I only buy organic rice, which I’d thought was safe from arsenic contamination, but a Dartmouth study showed that all rice contains arsenic. The level of arsenic in rice is increasing because of air and water pollution, which deposits more arsenic in the soil.
I used to cook rice in just enough filtered water that the rice absorbed all the water while it cooked. But, since learning about arsenic in rice, I rinse rice thoroughly, then simmer the rice in a lot more filtered water than it needs. I strain the rice and put it back into the pot to keep it warm. My hope is that any arsenic in the rice will go down the drain with all that extra water.
Brown rice is healthier than white rice because it contains more fiber, which is good for everyone. But brown rice contains more arsenic, sadly. You need to be extra careful cooking brown rice to remove the arsenic. I now rinse brown rice several times, and cook it in triple the recommended amount of filtered water.

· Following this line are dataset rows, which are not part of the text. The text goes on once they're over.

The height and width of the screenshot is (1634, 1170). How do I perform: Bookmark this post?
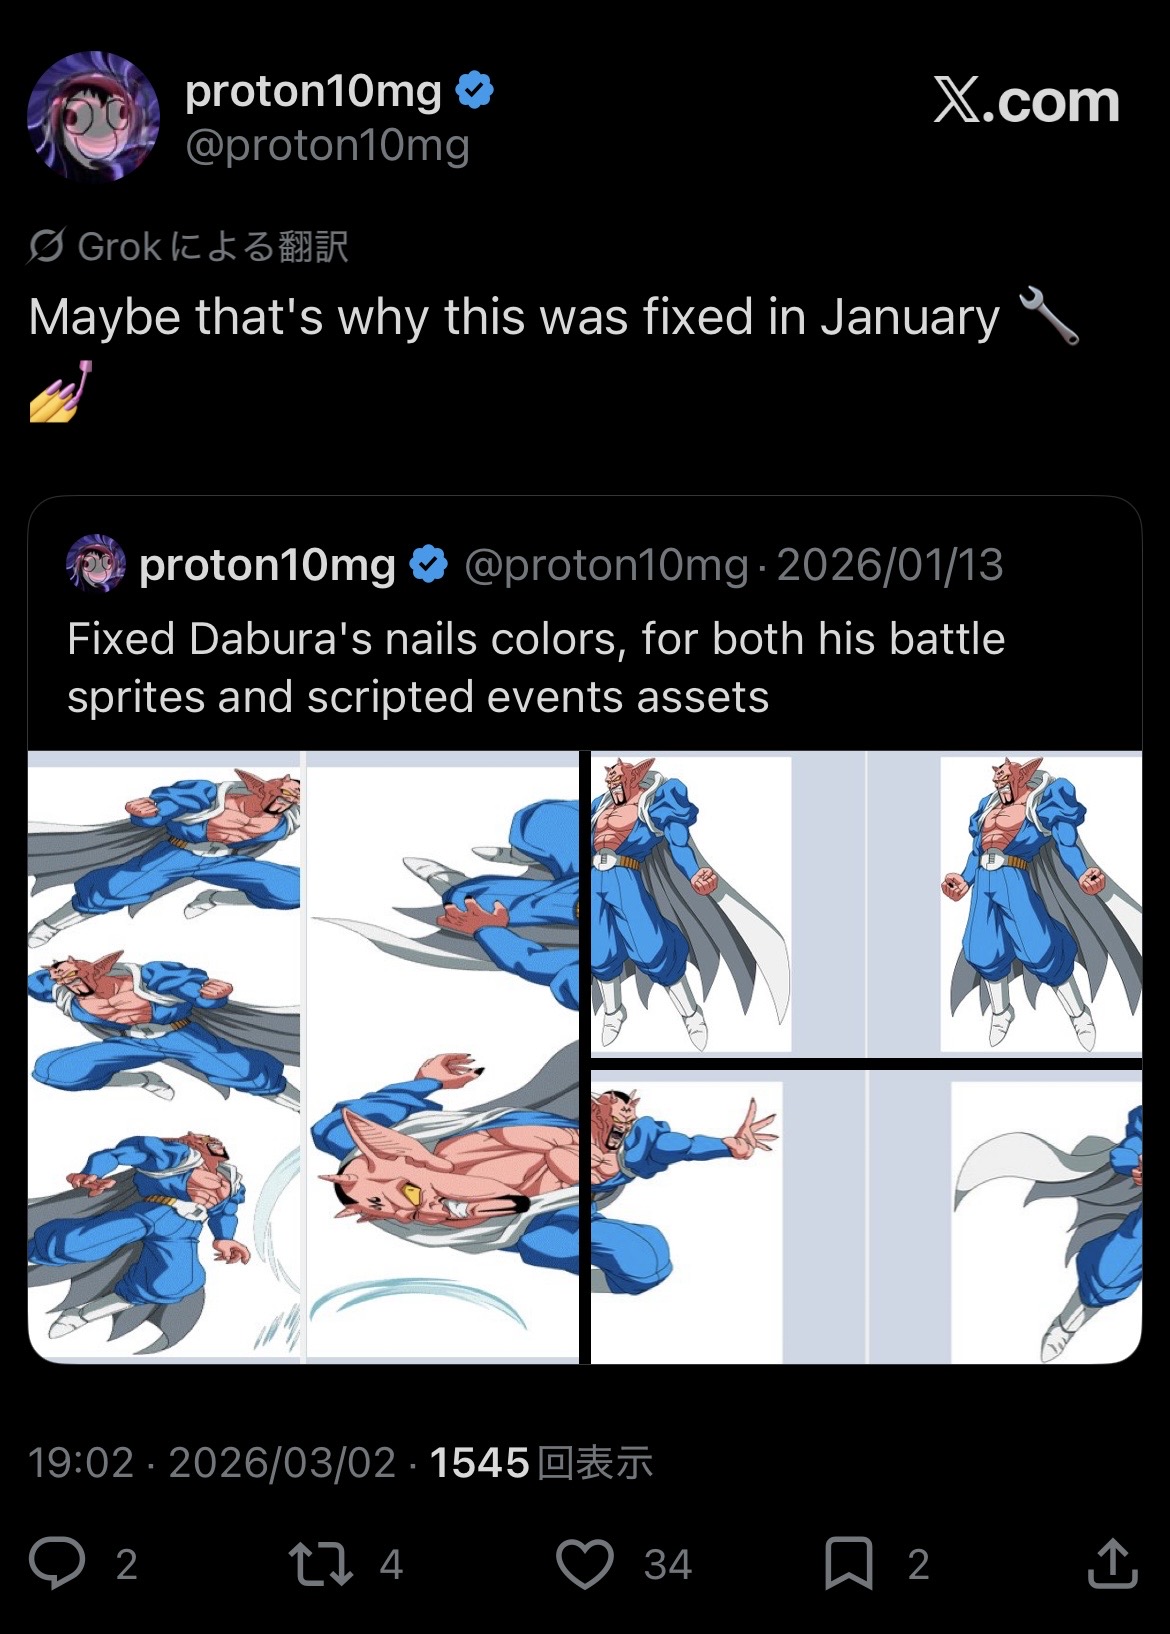[848, 1564]
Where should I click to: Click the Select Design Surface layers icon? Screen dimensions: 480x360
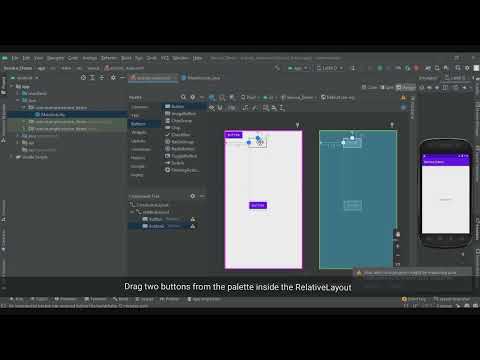coord(212,97)
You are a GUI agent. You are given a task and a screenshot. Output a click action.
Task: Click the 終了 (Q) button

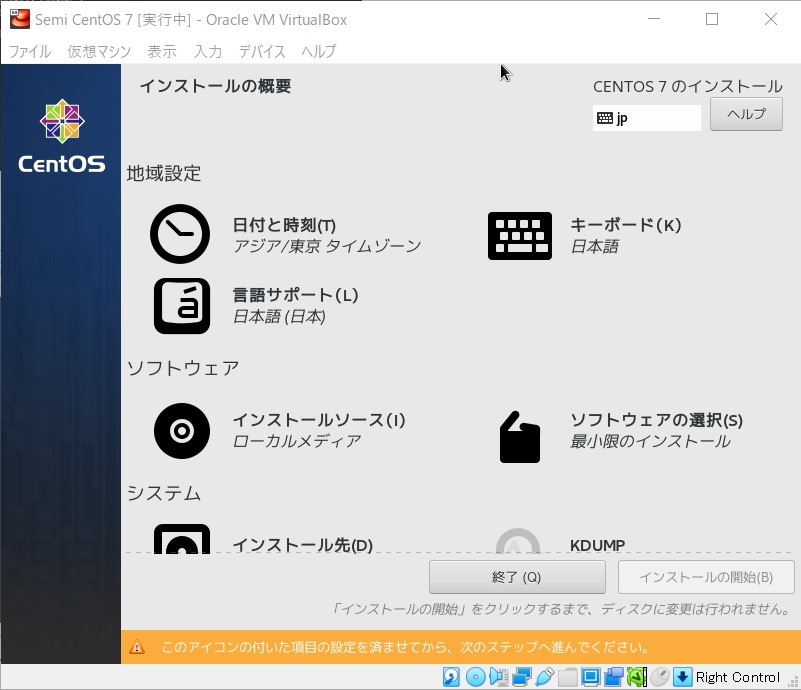(x=517, y=577)
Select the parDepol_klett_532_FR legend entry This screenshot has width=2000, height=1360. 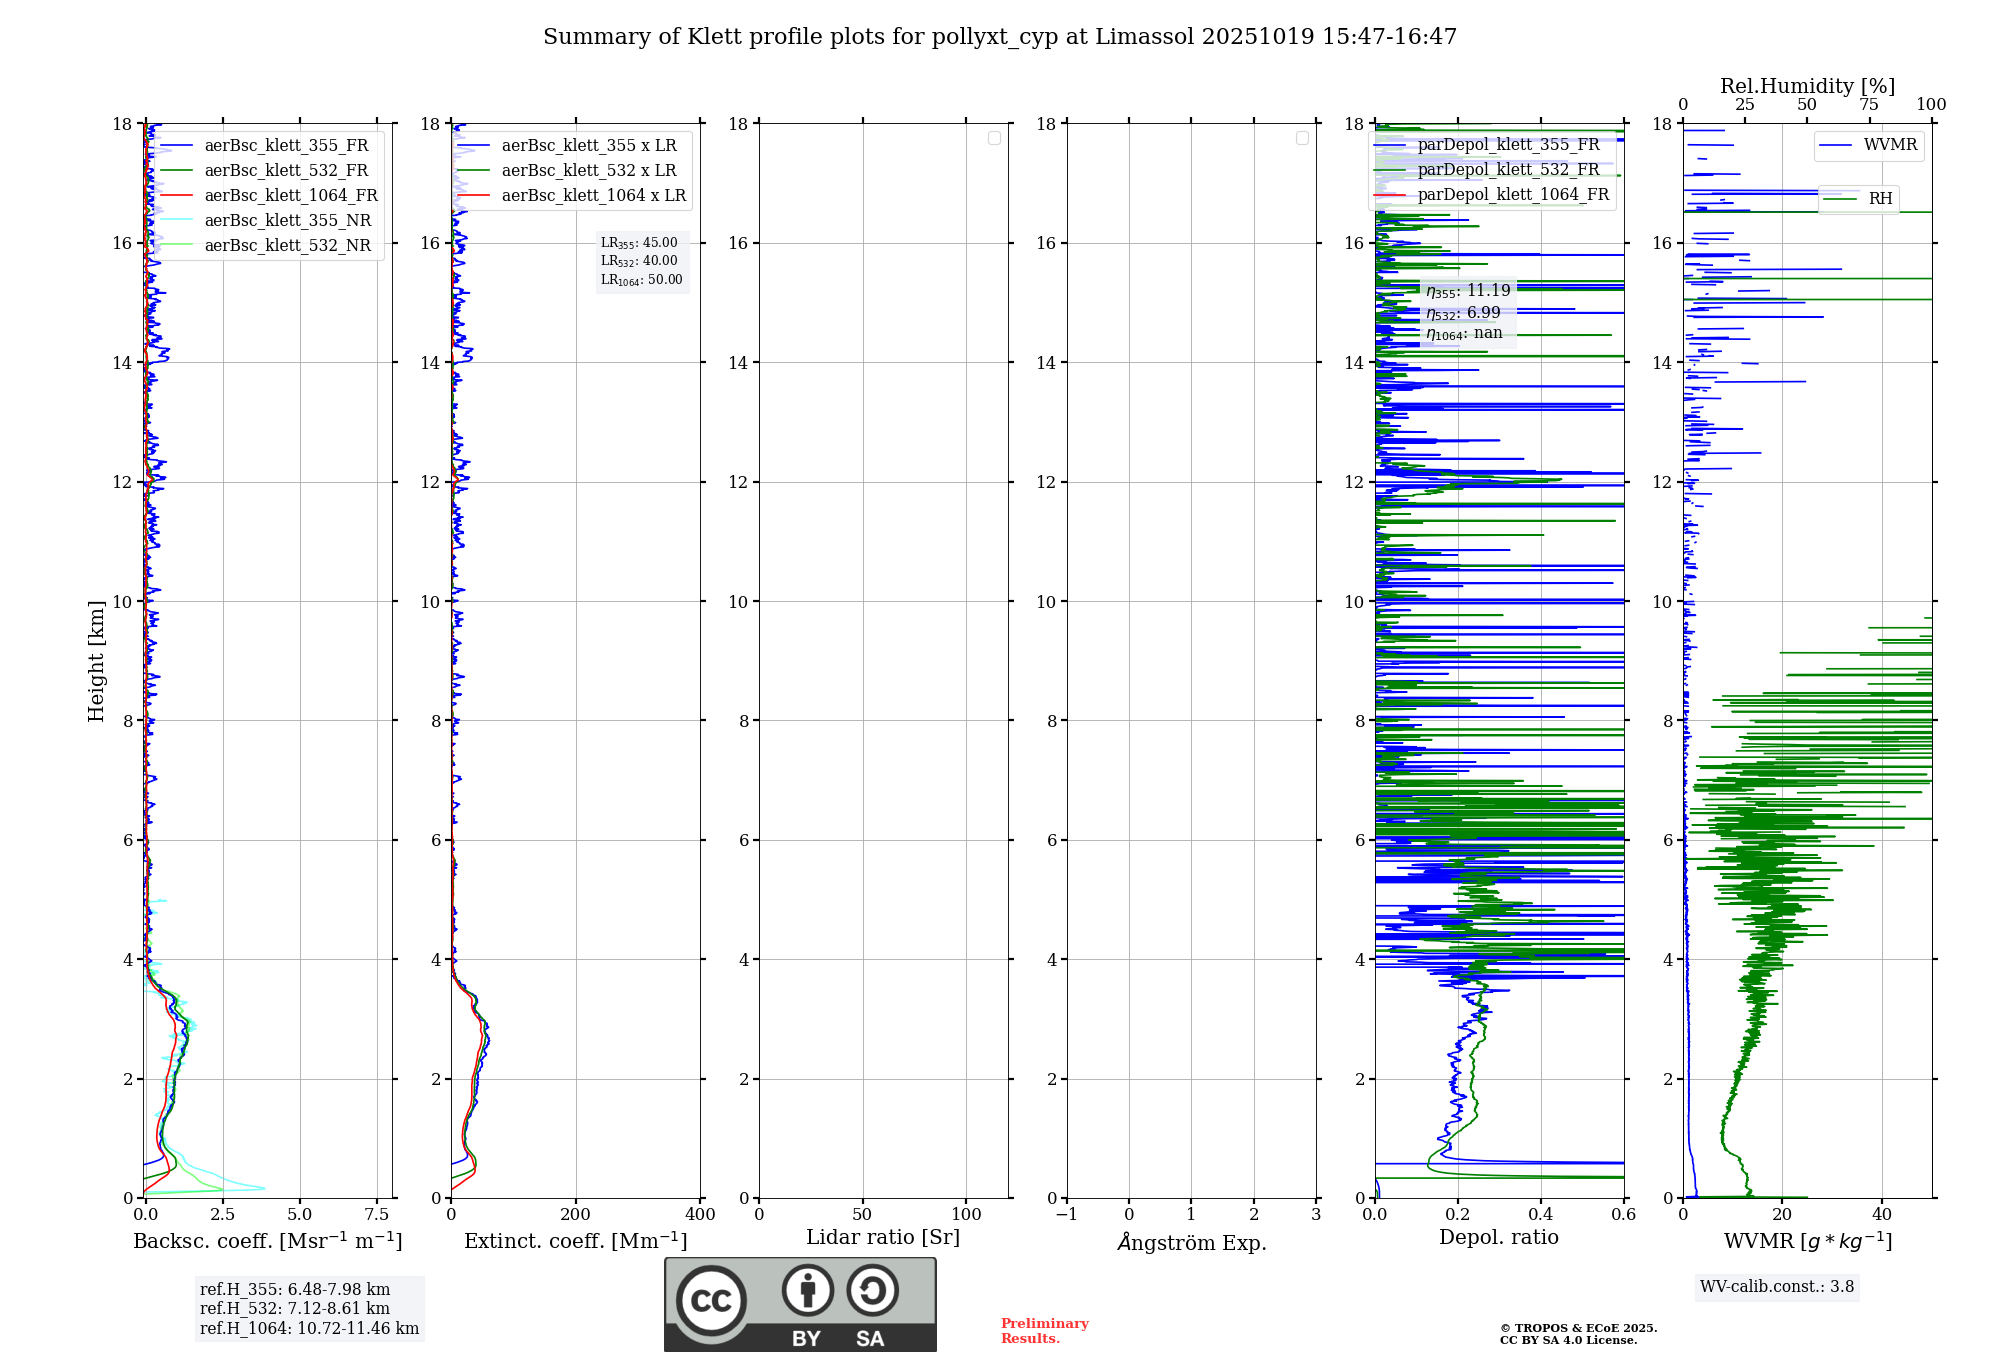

How to Cook Brown Rice Safely
Even organic rice contains arsenic, which it absorbs from the soil it's grown in. To cook rice safely, rinse brown rice well, and cook it in triple the usual amount of water.
- 6 cups filtered water
- 1 cup brown rice, rinsed thoroughly
- 1/2 teaspoon salt
Rinse rice thoroughly in lots of water.
Put water and rice into a large saucepan.
Cover, bring to a boil.
Stir in the salt, and reduce heat to a simmer.
Simmer, covered, for 35 minutes.
Uncover, and drain the rice through a sieve.
Put the rice back into the saucepan, and keep warm until ready to use.
Put six cups of filtered water into a saucepan with a lid.
Rinse one cup of brown rice thoroughly. Pour the rice into the pan of water.
There will be a lot of water, and a little rice.
Cover the pan, and bring the water and rice to a boil.
Stir in the salt. Turn the heat down to a low simmer, cover, and cook the rice for 35 minutes.
Drain the rice, and put it back into the pan to keep warm until serving.